(Collected data)
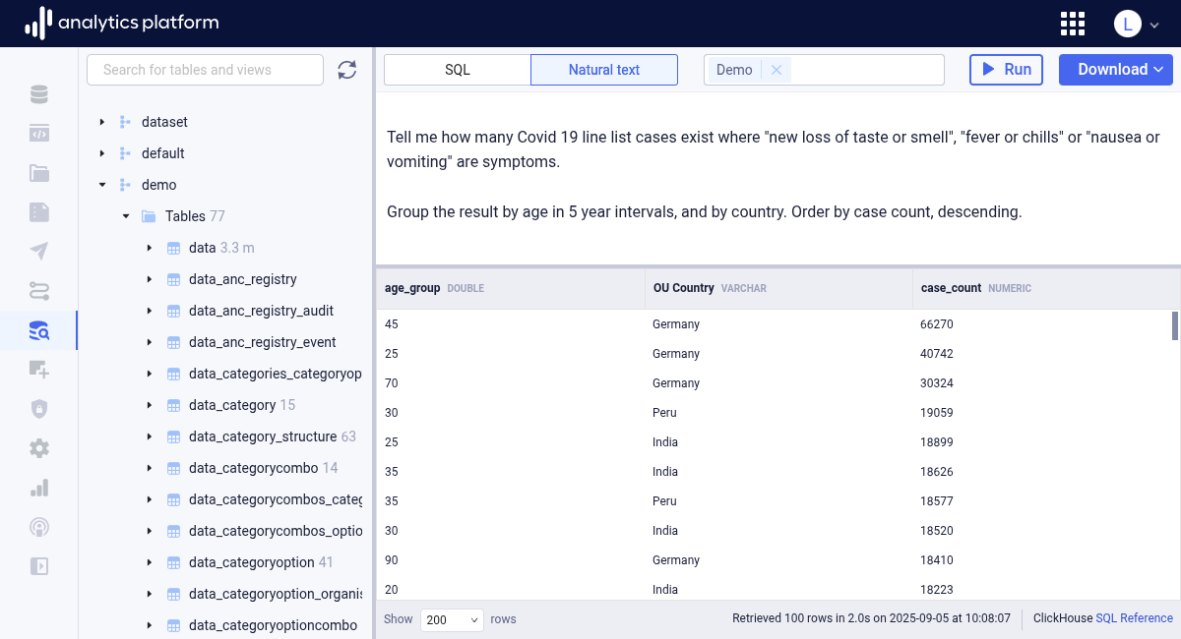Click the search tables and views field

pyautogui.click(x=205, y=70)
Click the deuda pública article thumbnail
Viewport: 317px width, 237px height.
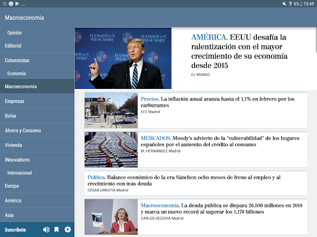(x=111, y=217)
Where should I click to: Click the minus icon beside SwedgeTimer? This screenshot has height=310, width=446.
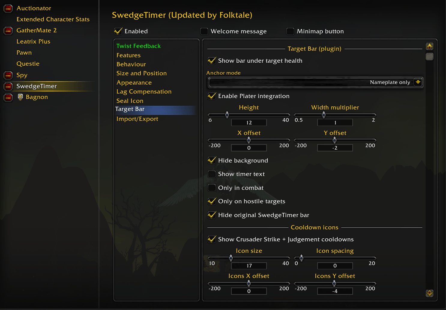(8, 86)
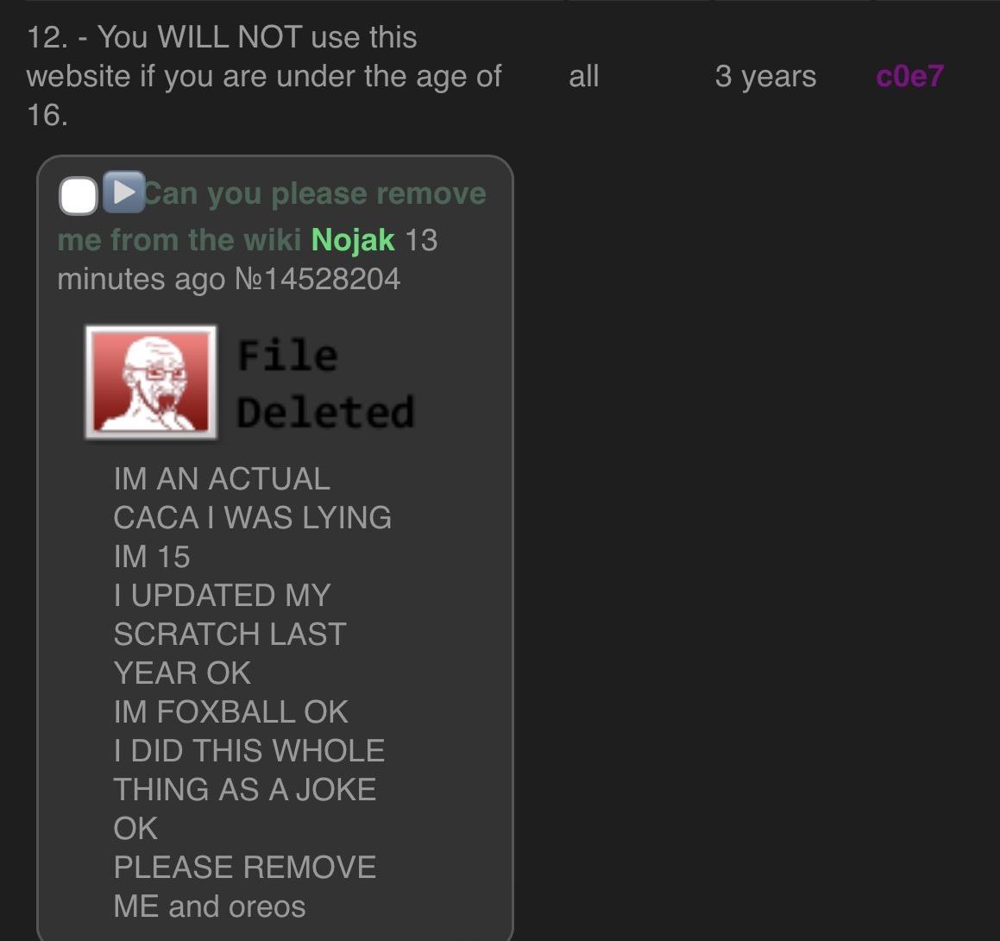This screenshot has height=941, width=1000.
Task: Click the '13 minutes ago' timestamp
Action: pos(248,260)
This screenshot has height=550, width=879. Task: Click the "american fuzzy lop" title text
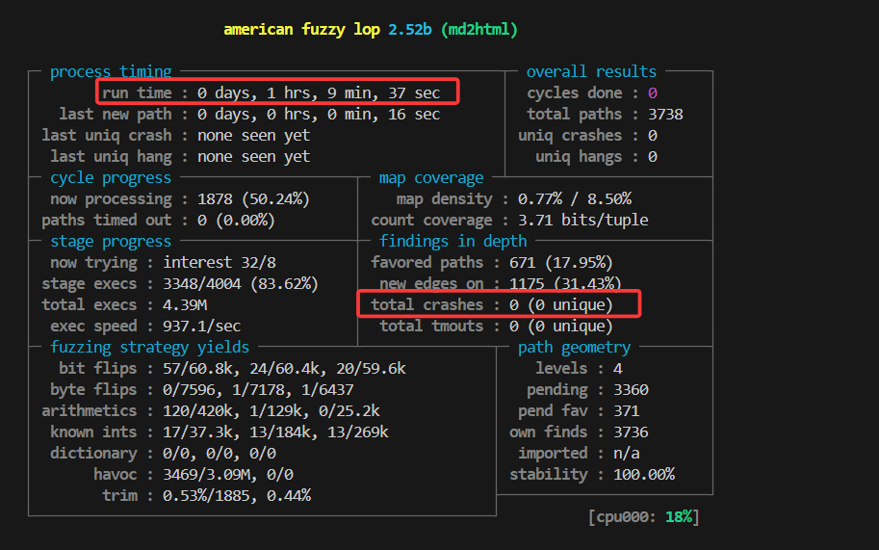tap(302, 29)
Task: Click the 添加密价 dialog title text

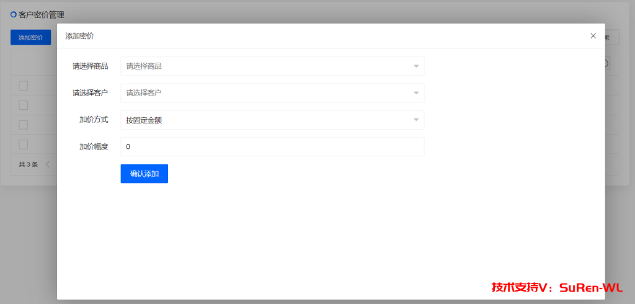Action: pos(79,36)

- [TASK STATEMENT] Extract only the lines from the one that contains "Viewport: 317px width, 237px height." through the end of the records, inclusive, and omit every picture.

- [SOLUTION TO THIS TASK]
Viewport: 317px width, 237px height.
(x=111, y=217)
Where should I click to: Click the minus icon beside SwedgeTimer? This screenshot has height=310, width=446.
(8, 86)
This screenshot has height=941, width=1000.
Task: Click the '13 minutes ago' timestamp
Action: pos(248,260)
This screenshot has height=550, width=879. Task: Click the "american fuzzy lop" title text
tap(302, 29)
Task: Click the 添加密价 dialog title text

Action: pos(79,36)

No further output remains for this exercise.